Modern software is built like lego. You fetch `npm modules`, `docker images`, and `firmware updates` from the internet. If the source of these legos is compromised, you compromise yourself by installing them.
The SolarWinds Attack
Hackers compromised the build server of SolarWinds (IT management software).
They injected code into the official update.
18,000 companies (including the US Government) downloaded the "Project Orion" update, verified the digital signature (which was valid because the build server signed it), and installed a backdoor.
1. Insecure Deserialization (Repeated)
This category merges the old "Insecure Deserialization" with "Insecure Updates".

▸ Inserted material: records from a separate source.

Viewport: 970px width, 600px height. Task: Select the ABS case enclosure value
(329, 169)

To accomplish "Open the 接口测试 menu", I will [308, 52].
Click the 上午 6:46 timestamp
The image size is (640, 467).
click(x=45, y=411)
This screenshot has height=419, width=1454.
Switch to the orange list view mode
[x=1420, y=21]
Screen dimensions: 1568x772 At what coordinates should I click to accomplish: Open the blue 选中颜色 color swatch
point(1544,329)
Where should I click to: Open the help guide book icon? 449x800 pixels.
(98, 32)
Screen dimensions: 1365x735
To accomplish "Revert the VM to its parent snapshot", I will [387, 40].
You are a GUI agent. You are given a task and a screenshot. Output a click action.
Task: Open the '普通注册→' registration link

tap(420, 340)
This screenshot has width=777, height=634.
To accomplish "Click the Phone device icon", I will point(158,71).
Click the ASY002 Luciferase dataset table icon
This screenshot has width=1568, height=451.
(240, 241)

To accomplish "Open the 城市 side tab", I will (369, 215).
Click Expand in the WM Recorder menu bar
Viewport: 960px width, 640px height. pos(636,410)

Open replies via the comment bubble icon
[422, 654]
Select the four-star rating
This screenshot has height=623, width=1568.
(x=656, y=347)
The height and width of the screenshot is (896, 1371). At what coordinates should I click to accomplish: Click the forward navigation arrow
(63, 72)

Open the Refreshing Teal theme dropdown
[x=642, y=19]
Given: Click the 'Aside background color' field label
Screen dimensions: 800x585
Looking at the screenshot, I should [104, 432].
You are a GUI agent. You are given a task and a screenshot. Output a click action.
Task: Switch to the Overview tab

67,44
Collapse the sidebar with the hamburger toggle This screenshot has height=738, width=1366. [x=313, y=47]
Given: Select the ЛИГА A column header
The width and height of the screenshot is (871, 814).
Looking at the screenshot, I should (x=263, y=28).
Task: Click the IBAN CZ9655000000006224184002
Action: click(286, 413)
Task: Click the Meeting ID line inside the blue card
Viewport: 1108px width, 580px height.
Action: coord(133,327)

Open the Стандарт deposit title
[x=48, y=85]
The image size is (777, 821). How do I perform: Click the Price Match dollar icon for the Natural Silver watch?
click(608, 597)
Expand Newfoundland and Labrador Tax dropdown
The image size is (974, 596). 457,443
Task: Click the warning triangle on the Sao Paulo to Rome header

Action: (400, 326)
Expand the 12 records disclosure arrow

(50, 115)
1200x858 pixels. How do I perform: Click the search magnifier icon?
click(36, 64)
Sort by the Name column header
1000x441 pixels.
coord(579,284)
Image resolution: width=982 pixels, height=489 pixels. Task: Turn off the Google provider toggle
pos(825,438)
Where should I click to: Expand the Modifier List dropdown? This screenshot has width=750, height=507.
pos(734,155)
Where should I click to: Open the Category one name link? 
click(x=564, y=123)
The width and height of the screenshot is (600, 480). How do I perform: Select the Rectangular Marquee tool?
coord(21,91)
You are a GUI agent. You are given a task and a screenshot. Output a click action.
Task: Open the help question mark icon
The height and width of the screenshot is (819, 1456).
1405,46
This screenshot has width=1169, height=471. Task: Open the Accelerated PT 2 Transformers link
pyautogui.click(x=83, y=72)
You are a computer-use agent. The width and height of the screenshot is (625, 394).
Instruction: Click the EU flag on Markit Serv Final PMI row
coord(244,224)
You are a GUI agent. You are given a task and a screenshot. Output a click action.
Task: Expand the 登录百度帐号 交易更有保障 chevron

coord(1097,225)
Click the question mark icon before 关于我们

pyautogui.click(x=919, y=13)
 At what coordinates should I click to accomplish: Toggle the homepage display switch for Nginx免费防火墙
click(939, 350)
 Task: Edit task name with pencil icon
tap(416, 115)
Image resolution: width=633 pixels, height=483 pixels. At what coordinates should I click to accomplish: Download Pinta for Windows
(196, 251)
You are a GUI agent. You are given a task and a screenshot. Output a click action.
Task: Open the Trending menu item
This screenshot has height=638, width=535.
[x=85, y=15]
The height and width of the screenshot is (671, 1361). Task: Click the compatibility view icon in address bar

If your application accepts a serialized object from an untrusted source, it violates data integrity.
2. CI/CD Pipeline Attacks
Hackers target the pipeline (Jenkins/GitHub Actions).
If they can push code to `main` without review, or modify the build script, they own the production environment.
Dependabot: Tools that automatically scan dependencies for known vulnerabilities (CVEs).
3. Lack of Signing
Downloading software over HTTP without a GPG signature check.
An attacker performs a Man-in-the-Middle attack and swaps the `setup.exe` with a virus.
Protection
1. Code Signing: Sign all binaries.
2. Supply Chain Security: Use `npm audit`, `Snyk`, or `OWASP Dependency Check`.
3. Verify Checksums: Always check the SHA-256 hash of downloaded files.